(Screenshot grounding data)

──────

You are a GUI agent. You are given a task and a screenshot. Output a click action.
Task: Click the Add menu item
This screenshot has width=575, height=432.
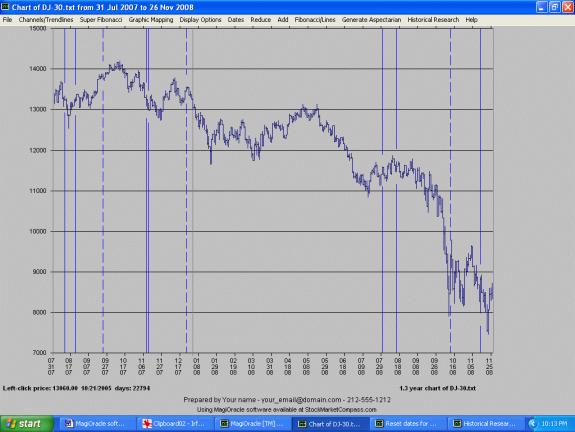283,20

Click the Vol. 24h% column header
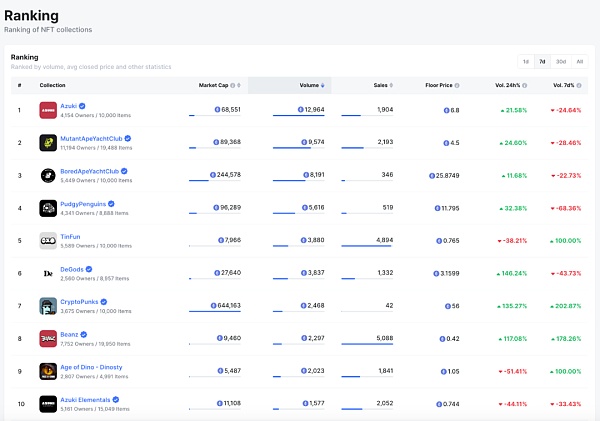click(510, 85)
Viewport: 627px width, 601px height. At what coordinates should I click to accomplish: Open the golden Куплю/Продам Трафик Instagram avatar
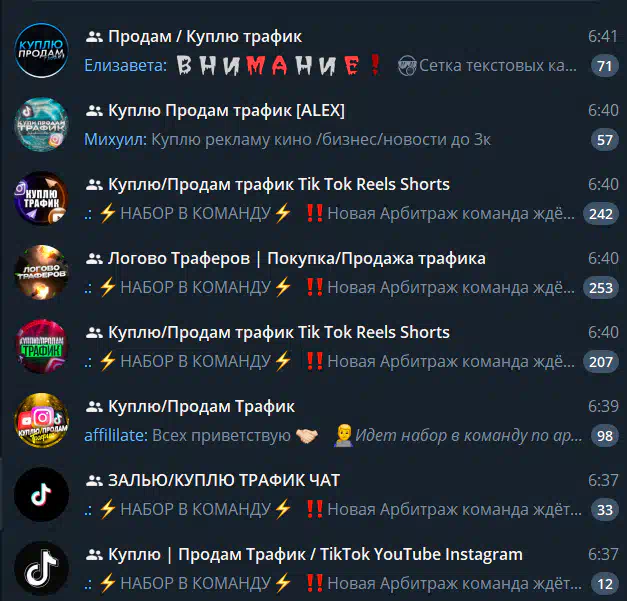[42, 420]
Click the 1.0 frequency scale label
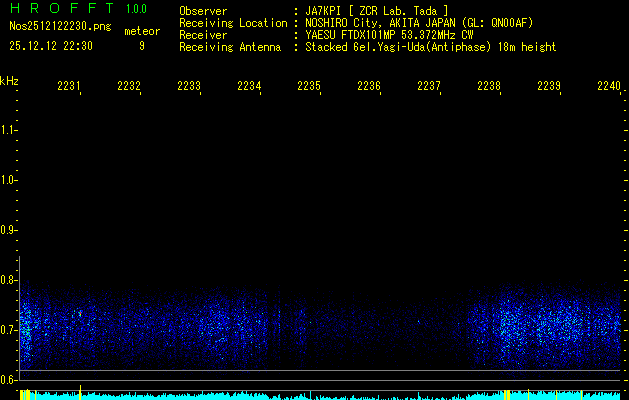This screenshot has width=629, height=400. [10, 180]
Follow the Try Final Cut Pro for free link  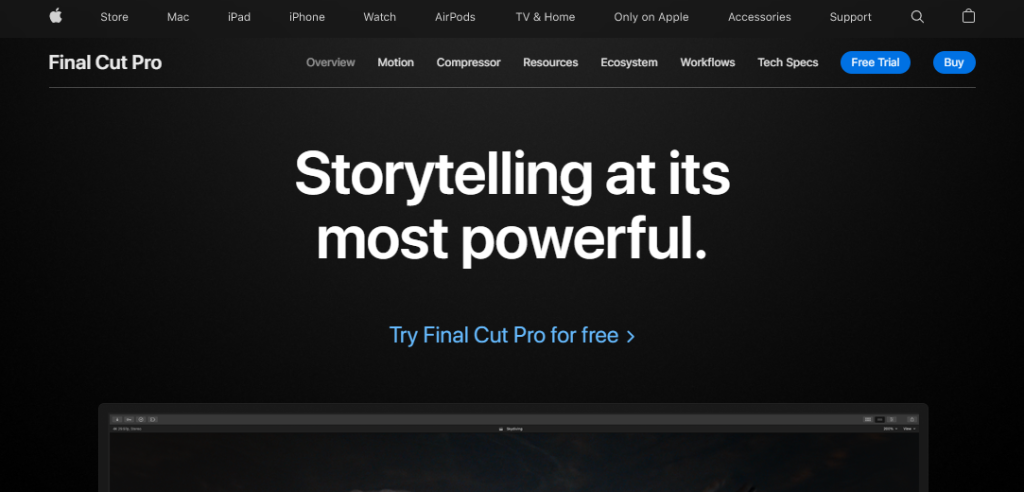(512, 335)
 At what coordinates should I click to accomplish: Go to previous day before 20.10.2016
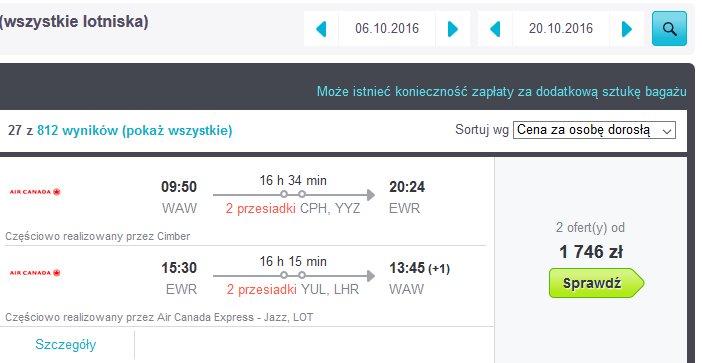click(x=495, y=29)
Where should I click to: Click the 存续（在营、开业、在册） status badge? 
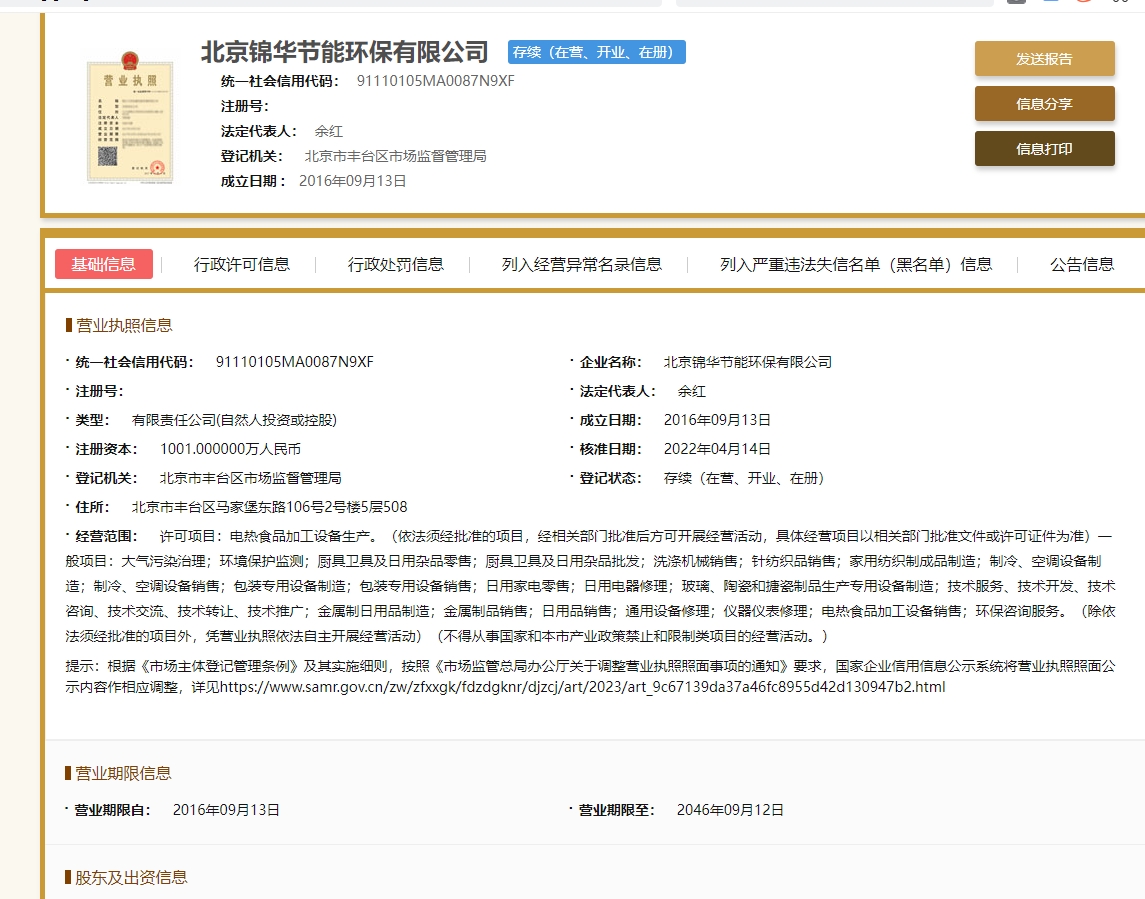(x=597, y=53)
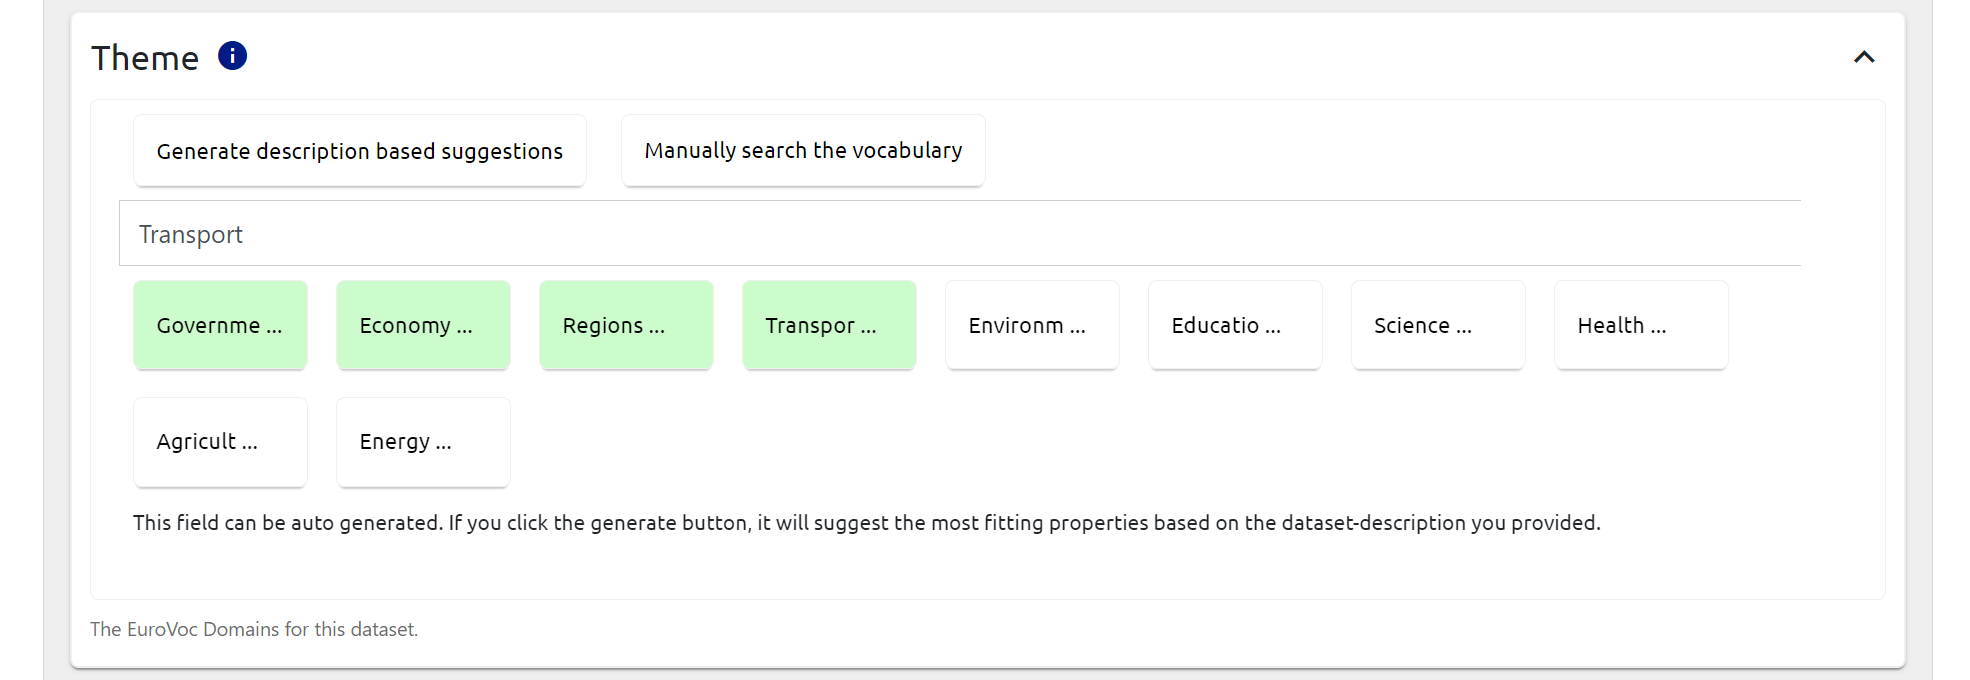
Task: Collapse the Theme section with the chevron
Action: [1864, 57]
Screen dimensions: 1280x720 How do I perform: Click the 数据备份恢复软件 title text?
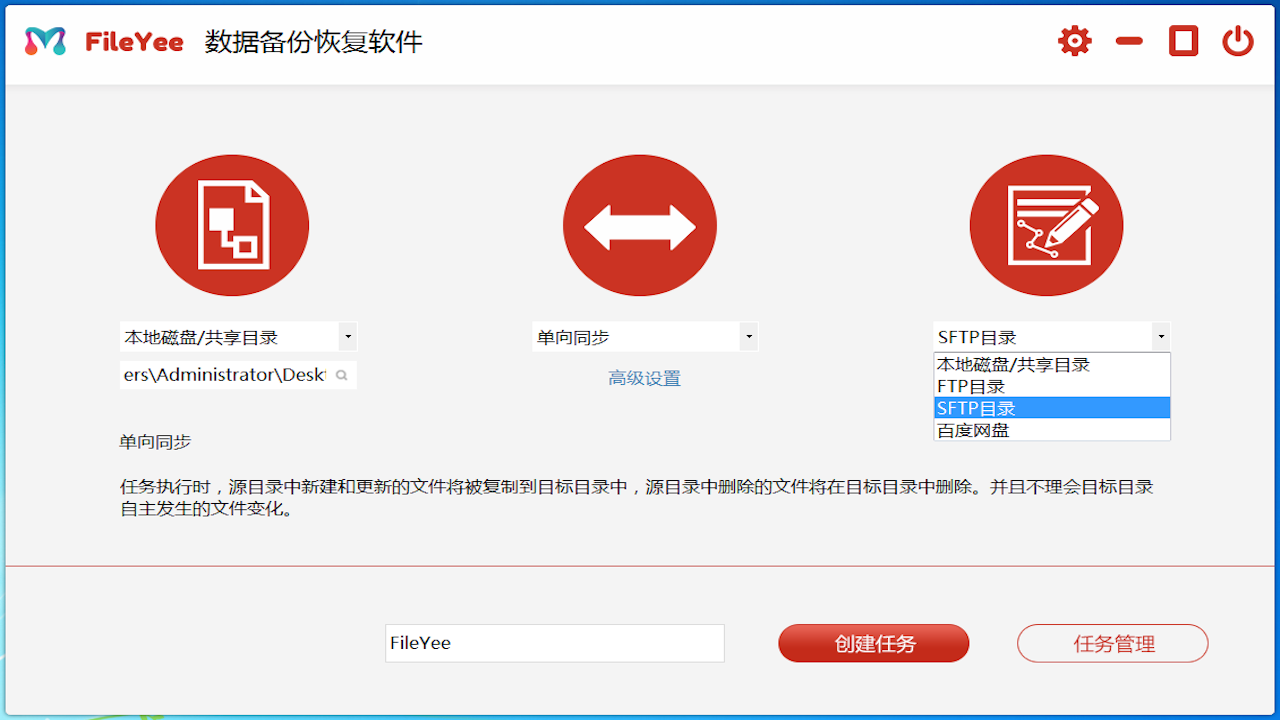click(316, 43)
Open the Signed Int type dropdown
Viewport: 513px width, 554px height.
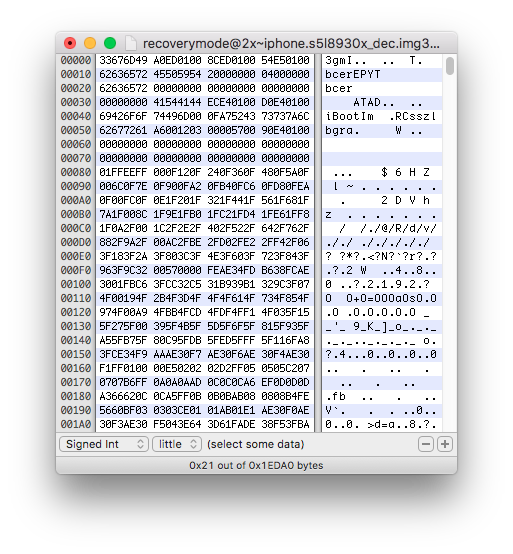pos(104,444)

──────

[Work required] Give again, word for word, the line that contains "Open the Signed Int type dropdown" and every line after it through the end of the entries; omit the pictures.

[Answer area]
Open the Signed Int type dropdown
Viewport: 513px width, 554px height.
pos(104,444)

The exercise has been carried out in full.